2 . The apparatus of claim 1 , further comprising an automated fluid handler and/or an automated multi-vessel plate handler.
3 . The apparatus of claim 1 , wherein the lining of the multi-cap mat which contacts the tops of the vessels in the multi-vessel plate is made of a material that does not deteriote and does not contaminate the vessel when heating to the desirable temperature.

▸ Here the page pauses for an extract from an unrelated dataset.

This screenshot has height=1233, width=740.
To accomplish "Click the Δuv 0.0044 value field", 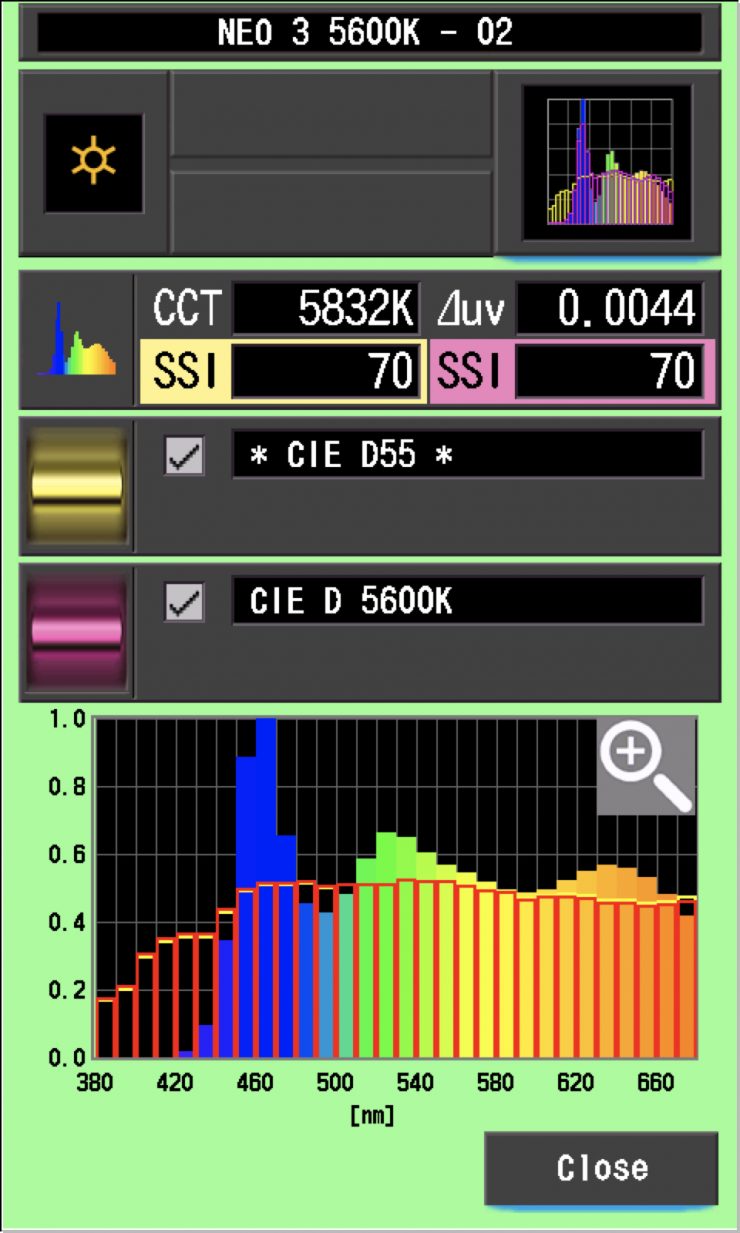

4 . The apparatus of claim 3 , wherein the material is teflon, and the lining of the multi-cap mat has a thickness of 1 to 10 mm.
5 . The apparatus of claim 1 , wherein the material of the multi-vessel plate heating unit is aluminum.
6 . The apparatus of claim 1 , wherein the multi-vessel plate heating unit is a multi-vessel plate heating mixer.
7 . The apparatus of claim 1 , wherein the multi-vessel plate separating unit is a multi-vessel plate centrifuge.
8 . The apparatus of claim 1 , further comprising:
a labeling equipment for labeling vessels in the multi-vessel plate; and a label detector.
9 . The apparatus of claim 8 , wherein the labeling equipment is an automated bar-coding equipment, and the label detector is an automated bar code detector.
10 . The apparatus of claim 1 , further comprising a multi-vessel plate mixer.
11 . The apparatus of claim 10 , wherein the multi-vessel plate mixer is a multi-vessel plate vortexer.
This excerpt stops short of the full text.